**Selection**
Motion to Dismiss for Lack of Subject Matter Jurisdiction

A preliminary issue that must be addressed is the standard to be applied by this Court in addressing Defendant's Motion to Dismiss. Specifically, the parties disagree as to whether or under what circumstances the Court can consider matters outside the pleadings in deciding the motion. The parties arguments are set forth in greater detail below.

Defendant asserts that "[i]t is proper for the District Court to look beyond the jurisdictional allegations of the complaint and to view whatever evidence has been submitted in determining whether subject matter jurisdiction exists." (Dkt. 11 at 2). For this proposition, Defendant relies upon the cases of McCarthy v. United States, 850 F.2d 558, 560 (9th Cir. 1988) (holding, in context of review of district court decision, that subject matter jurisdiction under FTCA was lacking because of immunity provided by federal Flood Control Act; "[W]hen considering a motion to dismiss pursuant to Rule 12(b) (1) the district court is not restricted to the face of the pleadings, but may review any evidence, such as affidavits and testimony, to resolve factual disputes concerning the existence of jurisdiction."); Roman v. United States Postal Service, 821 F.2d 382, 385 (7th Cir.1987) (stating that "[i]t is proper for district court to look beyond the jurisdictional allegations in the complaint and to view whatever evidence has been submitted in determining whether subject matter jurisdiction exists under Rule 12(b) (1)."); and Milleville v. United States, 751 F. Supp. 976, 977 (M.D.Fla.1990) (stating, in context of deciding Feres doctrinebased motion to dismiss for lack of subject matter jurisdiction, "[W]hen considering [such] a motion ..., the district court is not restricted to the face of the pleadings, but may review any evidence, such as affidavits and testimony, to resolve factual disputes concerning the existence of jurisdiction.") (citing McCarthy).

In response, Plaintiffs rely on the Eleventh Circuit's decision in Garcia v. Copenhaver, Bell, & Assoc., 104 F.3d 1256 (11th Cir.1997), which they assert "addresse[s] squarely the standard to be applied in a 12(b) (1) Motion to Dismiss." (Dkt. 18 at 3). The Garcia opinion recounts the types and sub-types of motions to dismiss for lack of subject matter jurisdiction and the respective standards and limitations each places upon the Court. See generally id. at 1260-1261.

The Garcia opinion teaches that there are two types of attacks on subject matter jurisdiction: facial and factual. *1279 Garcia at 1261. Facial attacks merely require the Court to examine whether the plaintiff has sufficiently alleged a basis of subject matter jurisdiction in his complaint. Id. For purposes of such attacks, the allegations of the complaint are taken as true. Id. However, a factual attack challenges the existence vel non of subject matter jurisdiction, irrespective of the pleadings. Id. For purposes of such attacks, matters outside the pleadings, such as testimony and affidavits, are considered. Id. However, the precise nature of the factual attack determines the specific standard to be applied and thereby affects the district court's power to make findings of fact and to weigh evidence relating to the facts material to jurisdiction. Id.[6]

Specifically, if the factual attack on jurisdiction also implicates the merits of the plaintiff's cause of action, the Court is required to proceed according to the more deferential standard of Rule 12(b) (6) or Rule 56 of the Federal Rules of Civil Procedure. Id. But if the facts necessary to sustain jurisdiction do not implicate the merits of the plaintiffs cause of action, the court is free to weigh the evidence and satisfy itself as to the existence of its power to hear the case free from the restraints of those rules. Id. In such a case, no presumptive truthfulness attaches to the allegations of the plaintiff's complaint, and the existence of disputed material facts does not preclude the court from evaluating for itself the merits of the jurisdictional claims. Id.

**To be done**
• A. From the motion to dismiss excerpt, output the passage word for word, starting at "In response, Plaintiffs" and ending at "id. at 1260-1261.".
• B. According to the motion to dismiss excerpt, what two types of attacks on subject matter jurisdiction does the Garcia opinion identify?
• C. Name every court case cited by name in the motion to dismiss excerpt.

**Stored data**

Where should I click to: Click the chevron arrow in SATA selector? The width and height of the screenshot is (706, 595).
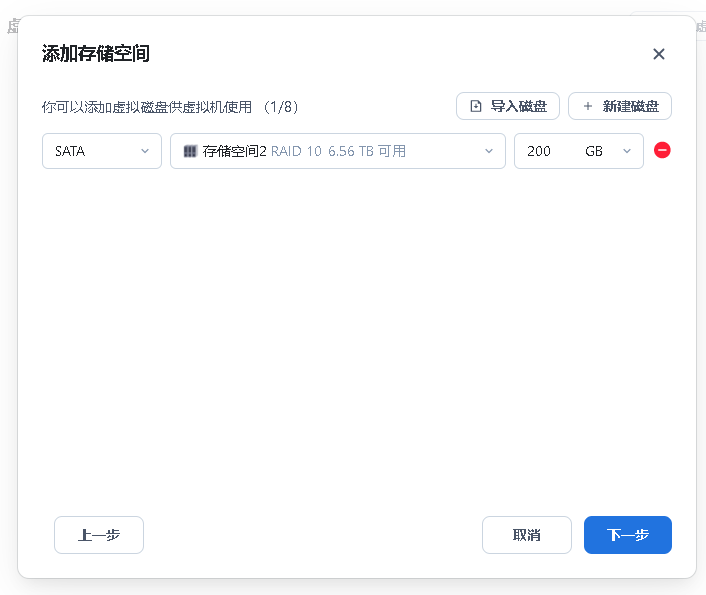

**Answer list**
• A.
In response, Plaintiffs rely on the Eleventh Circuit's decision in Garcia v. Copenhaver, Bell, & Assoc., 104 F.3d 1256 (11th Cir.1997), which they assert "addresse[s] squarely the standard to be applied in a 12(b) (1) Motion to Dismiss." (Dkt. 18 at 3). The Garcia opinion recounts the types and sub-types of motions to dismiss for lack of subject matter jurisdiction and the respective standards and limitations each places upon the Court. See generally id. at 1260-1261.

• B. Facial and factual.

• C.
McCarthy v. United States
Roman v. United States Postal Service
Milleville v. United States
Garcia v. Copenhaver, Bell, & Assoc.